# Question for coin collectors...about determining value



## Marie5656 (Sep 28, 2022)

*I am not a collector but thought I would ask for benefit of others.
Since I will assume that British and Canadian coins will eventually switch to the King's image, and phase out the Queen,
Should people hang onto coins/bills with the Queen's image, for value sake?

##admin, feel free to move this to hobby frorm if more appropriate there*


----------



## hollydolly (Sep 28, 2022)

Marie5656 said:


> *I am not a collector but thought I would ask for benefit of others.
> Since I will assume that British and Canadian coins will eventually switch to the King's image, and phase out the Queen,
> Should people hang onto coins/bills with the Queen's image, for value sake?
> 
> ##admin, feel free to move this to hobby frorm if more appropriate there*


I say no.. because I personally.. and many thousands of others have coins with King George , and Queen Victoria image on them and they;re worthless..


----------



## Marie5656 (Sep 28, 2022)

hollydolly said:


> I say no.. because I personally.. and many thousands of others have coins with King George , and Queen Victoria image on them and they;re worthless..

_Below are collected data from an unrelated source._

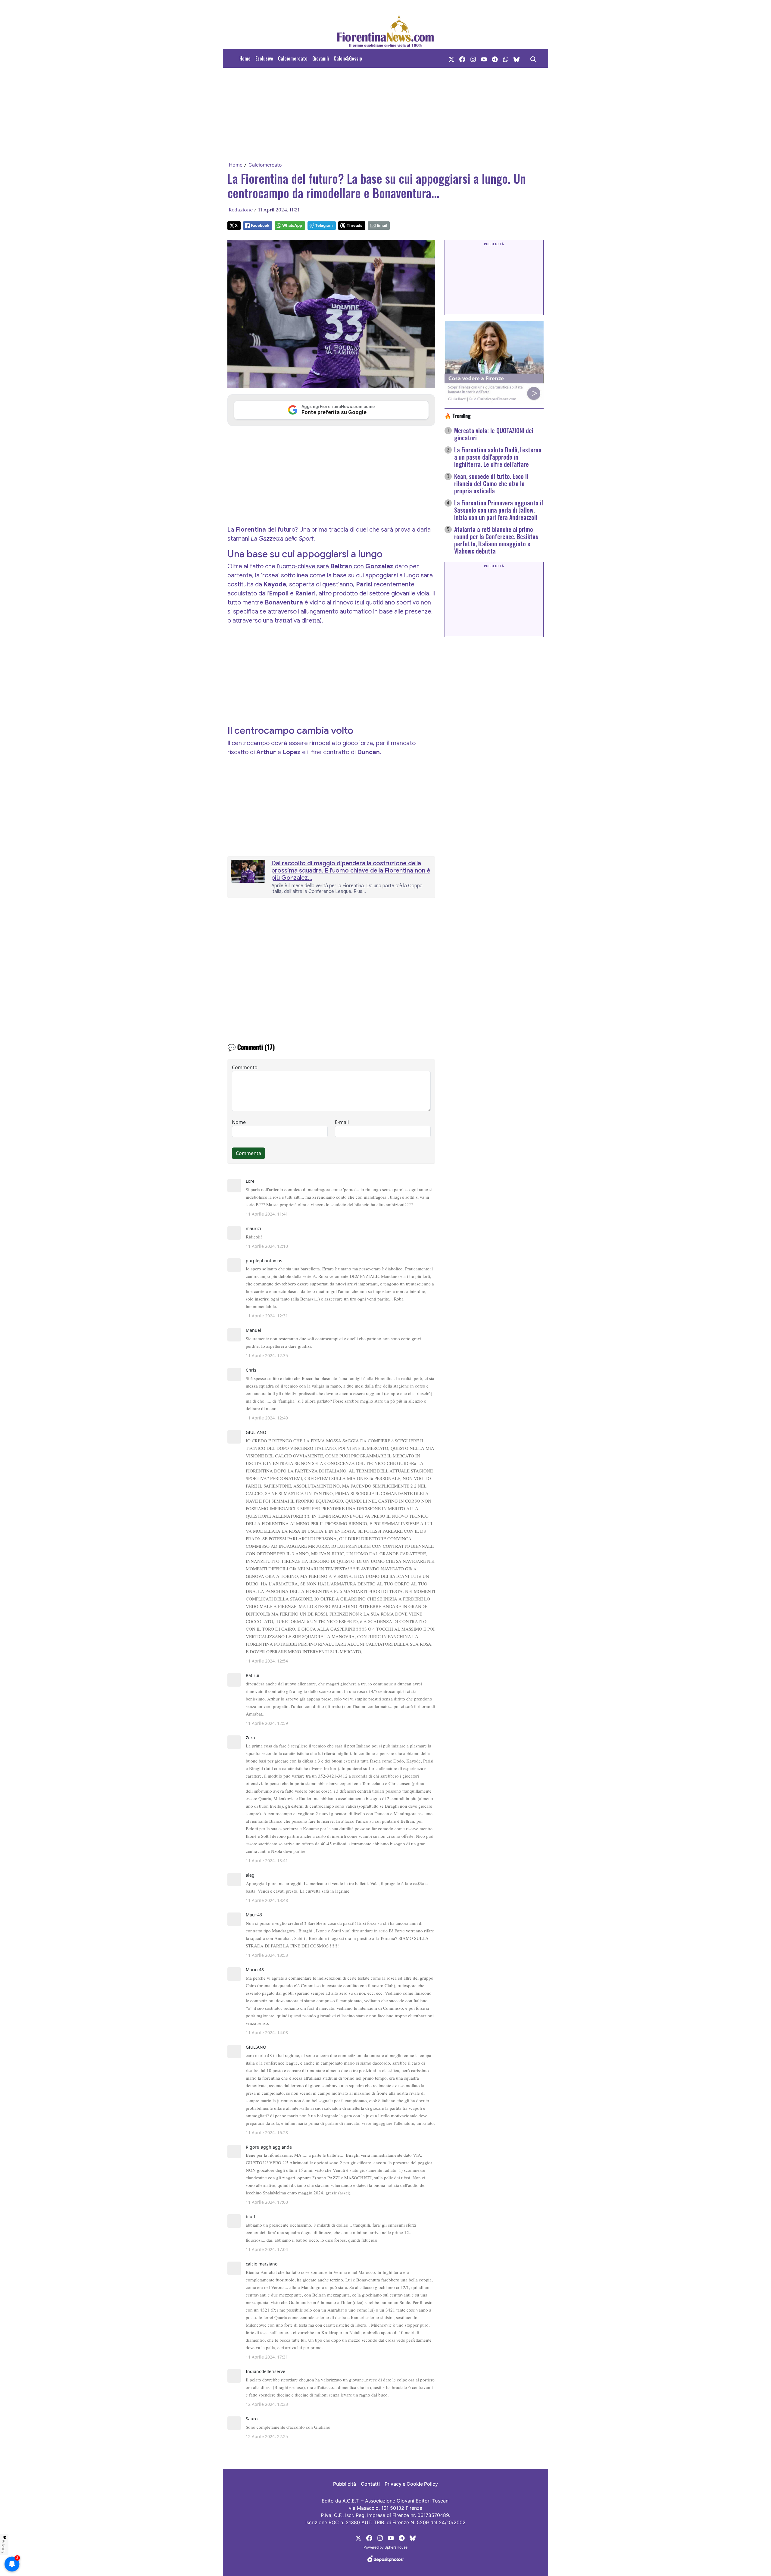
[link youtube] (484, 58)
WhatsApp (292, 225)
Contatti (370, 2484)
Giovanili (320, 58)
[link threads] (516, 58)
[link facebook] (462, 58)
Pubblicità (344, 2484)
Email (382, 225)
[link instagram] (473, 58)
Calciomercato (292, 58)
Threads (354, 225)
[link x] (451, 58)
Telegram (324, 225)
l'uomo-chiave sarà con (336, 566)
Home (245, 58)
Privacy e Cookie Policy (411, 2484)
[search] (533, 58)
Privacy (4, 2546)
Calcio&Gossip (348, 58)
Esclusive (264, 58)
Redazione (241, 210)
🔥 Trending (458, 416)
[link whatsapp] (505, 58)
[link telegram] (494, 58)
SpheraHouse (396, 2547)
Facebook (260, 225)
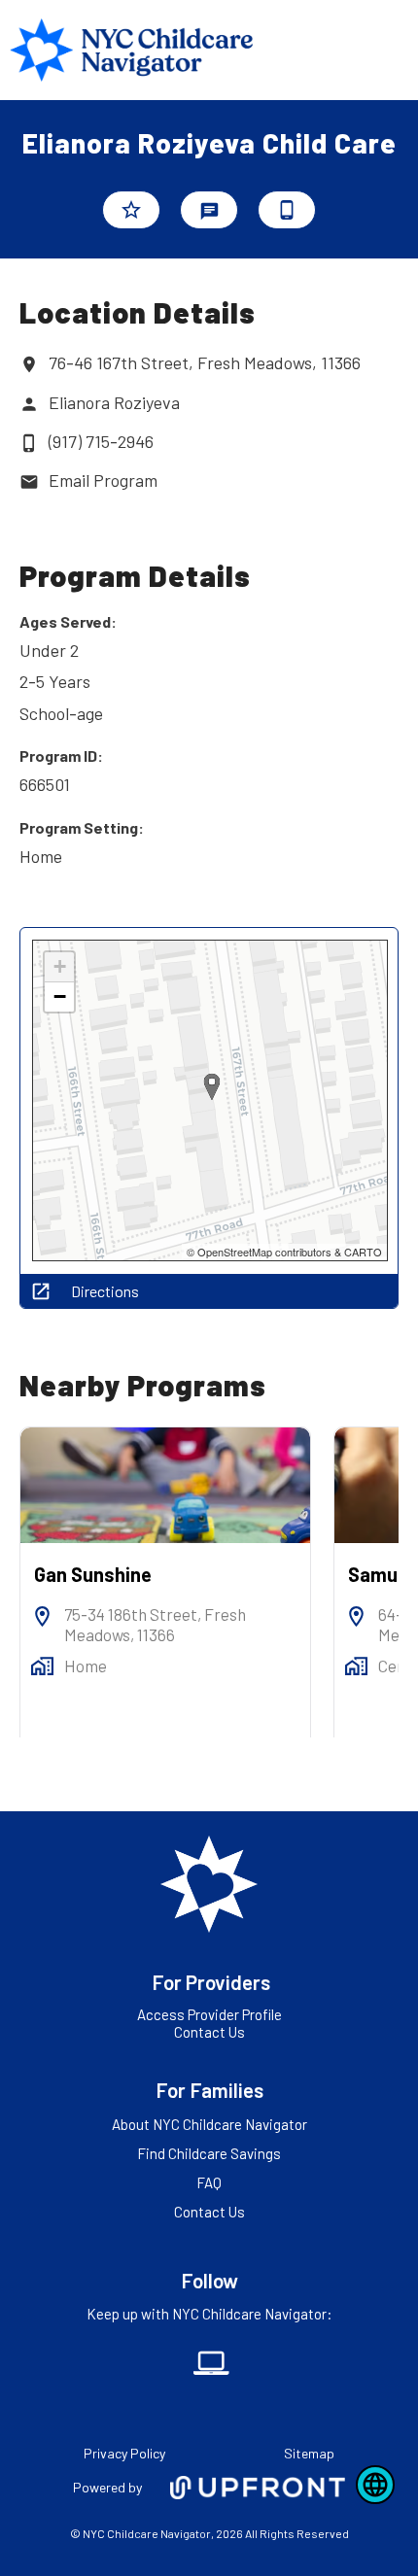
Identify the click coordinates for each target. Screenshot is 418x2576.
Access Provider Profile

OK, thanks.  I know the US only has a couple coins I know of with value. The Morgan Dollar and the (I think) a 1943 wheat penny. The penny because of the infrequently used material used in minting it


----------



## RB-TX (Sep 29, 2022)

Marie5656 said:


> OK, thanks.  I know the US only has a couple coins I know of with value. The Morgan Dollar and the (I think) a 1943 wheat penny. The penny because of the infrequently used material used in minting it


*There are many many us coins with significant value.  Most Morgan dollars have more melt value than numismatic value - depending on condition.

As to the 1943 copper cent - forget it.  During WWII, copper was scarce an needed for the war effort, so the 1943 cents were made of steel coated in zink.  They looked much like a silver coin and were about the size of a dime.  During that time, many small towns had popcorn machines on a downtown corner, especially on week ends.  As kids we tried to buy a 5 cent bag of popcorn with a 1943 new penny, and get a nickle change back.  It may have worked one time, but the HS girls running the machines quickly caught on.

Anyway, there was a rumor going around that there were three copper 1943 cents minted.  This was not  true!  But according to rumors, Ford would give you a new car for one of the copper coins. Another, that the copper doins were worth $1-million.*

Some 1909 cents have very high collector value, depending on mint mark and condition. Several other cents have value as well.  In dimes, there are several valuable years such as 1916-D(Denver mint).

I have collected coins since 1950, and have accumulated a large number of rare coins, although most don't have much value, I enjoy looking at them and reading the historic significance of each.

Use a search argument such as ' Value of US coins ' into a search engine (duck duck go to see some interesting numbers.  Value varies according to condition and number minted.

I hope this helps.


----------